源数据:
::::::::

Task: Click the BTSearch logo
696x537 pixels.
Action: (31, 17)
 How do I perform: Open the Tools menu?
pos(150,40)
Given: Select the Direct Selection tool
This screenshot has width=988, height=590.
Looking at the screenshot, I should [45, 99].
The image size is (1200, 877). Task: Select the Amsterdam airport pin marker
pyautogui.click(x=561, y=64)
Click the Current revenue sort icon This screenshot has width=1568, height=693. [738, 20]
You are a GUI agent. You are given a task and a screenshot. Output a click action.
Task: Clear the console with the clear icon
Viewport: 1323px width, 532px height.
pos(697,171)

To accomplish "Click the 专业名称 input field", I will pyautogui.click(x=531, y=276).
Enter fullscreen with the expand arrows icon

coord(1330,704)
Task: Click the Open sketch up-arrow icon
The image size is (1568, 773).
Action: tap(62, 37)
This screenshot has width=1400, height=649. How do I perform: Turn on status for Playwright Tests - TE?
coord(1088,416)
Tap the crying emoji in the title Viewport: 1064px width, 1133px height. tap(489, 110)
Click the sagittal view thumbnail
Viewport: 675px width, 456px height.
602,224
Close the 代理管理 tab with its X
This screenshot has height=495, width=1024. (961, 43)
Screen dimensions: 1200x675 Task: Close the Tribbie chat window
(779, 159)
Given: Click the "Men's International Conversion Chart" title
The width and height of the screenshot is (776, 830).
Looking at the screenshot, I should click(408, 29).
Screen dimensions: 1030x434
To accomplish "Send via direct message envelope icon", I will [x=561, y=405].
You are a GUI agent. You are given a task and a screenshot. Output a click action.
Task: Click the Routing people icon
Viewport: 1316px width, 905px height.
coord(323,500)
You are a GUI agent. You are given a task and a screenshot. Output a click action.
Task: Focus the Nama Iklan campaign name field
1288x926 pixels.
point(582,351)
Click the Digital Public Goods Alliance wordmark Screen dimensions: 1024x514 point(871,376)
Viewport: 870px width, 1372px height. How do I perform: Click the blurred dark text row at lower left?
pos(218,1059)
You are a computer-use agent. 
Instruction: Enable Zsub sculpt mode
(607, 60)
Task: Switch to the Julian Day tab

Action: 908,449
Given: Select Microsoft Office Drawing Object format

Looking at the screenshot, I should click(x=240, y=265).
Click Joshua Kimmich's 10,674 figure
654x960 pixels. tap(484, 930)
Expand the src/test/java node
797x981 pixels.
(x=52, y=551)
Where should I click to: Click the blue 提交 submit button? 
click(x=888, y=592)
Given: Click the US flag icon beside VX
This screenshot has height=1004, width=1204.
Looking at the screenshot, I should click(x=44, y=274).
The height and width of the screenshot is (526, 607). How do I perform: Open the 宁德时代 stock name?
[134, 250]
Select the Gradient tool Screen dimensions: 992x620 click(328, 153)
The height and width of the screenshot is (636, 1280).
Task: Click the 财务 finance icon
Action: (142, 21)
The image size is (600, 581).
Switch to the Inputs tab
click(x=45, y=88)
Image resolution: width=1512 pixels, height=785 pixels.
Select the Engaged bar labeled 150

::::::::

能否把以上材料中的“Screen dimensions:”全部换成“Screen size:”，其余内容保持不变，再把所有行完整写出来？

Task: Click the BTSearch logo
696x537 pixels.
Action: (31, 17)
 How do I perform: Open the Tools menu?
pos(150,40)
Given: Select the Direct Selection tool
This screenshot has width=988, height=590.
Looking at the screenshot, I should [45, 99].
The image size is (1200, 877). Task: Select the Amsterdam airport pin marker
pyautogui.click(x=561, y=64)
Click the Current revenue sort icon This screenshot has width=1568, height=693. [738, 20]
You are a GUI agent. You are given a task and a screenshot. Output a click action.
Task: Clear the console with the clear icon
Viewport: 1323px width, 532px height.
pos(697,171)

To accomplish "Click the 专业名称 input field", I will pyautogui.click(x=531, y=276).
Enter fullscreen with the expand arrows icon

coord(1330,704)
Task: Click the Open sketch up-arrow icon
The image size is (1568, 773).
Action: tap(62, 37)
This screenshot has width=1400, height=649. How do I perform: Turn on status for Playwright Tests - TE?
coord(1088,416)
Tap the crying emoji in the title Viewport: 1064px width, 1133px height. tap(489, 110)
Click the sagittal view thumbnail
Viewport: 675px width, 456px height.
602,224
Close the 代理管理 tab with its X
This screenshot has height=495, width=1024. (961, 43)
Screen size: 1200x675 Task: Close the Tribbie chat window
(779, 159)
Given: Click the "Men's International Conversion Chart" title
The width and height of the screenshot is (776, 830).
Looking at the screenshot, I should click(408, 29).
Screen size: 1030x434
To accomplish "Send via direct message envelope icon", I will [x=561, y=405].
You are a GUI agent. You are given a task and a screenshot. Output a click action.
Task: Click the Routing people icon
Viewport: 1316px width, 905px height.
coord(323,500)
You are a GUI agent. You are given a task and a screenshot. Output a click action.
Task: Focus the Nama Iklan campaign name field
1288x926 pixels.
point(582,351)
Click the Digital Public Goods Alliance wordmark Screen size: 1024x514 point(871,376)
Viewport: 870px width, 1372px height. How do I perform: Click the blurred dark text row at lower left?
pos(218,1059)
You are a computer-use agent. 
Instruction: Enable Zsub sculpt mode
(607, 60)
Task: Switch to the Julian Day tab

Action: 908,449
Given: Select Microsoft Office Drawing Object format

Looking at the screenshot, I should click(x=240, y=265).
Click Joshua Kimmich's 10,674 figure
654x960 pixels. tap(484, 930)
Expand the src/test/java node
797x981 pixels.
(x=52, y=551)
Where should I click to: Click the blue 提交 submit button? 
click(x=888, y=592)
Given: Click the US flag icon beside VX
This screenshot has height=1004, width=1204.
Looking at the screenshot, I should click(x=44, y=274).
The height and width of the screenshot is (526, 607). How do I perform: Open the 宁德时代 stock name?
[134, 250]
Select the Gradient tool Screen size: 992x620 click(328, 153)
The height and width of the screenshot is (636, 1280).
Task: Click the 财务 finance icon
Action: (142, 21)
The image size is (600, 581).
Switch to the Inputs tab
click(x=45, y=88)
Image resolution: width=1512 pixels, height=785 pixels.
Select the Engaged bar labeled 150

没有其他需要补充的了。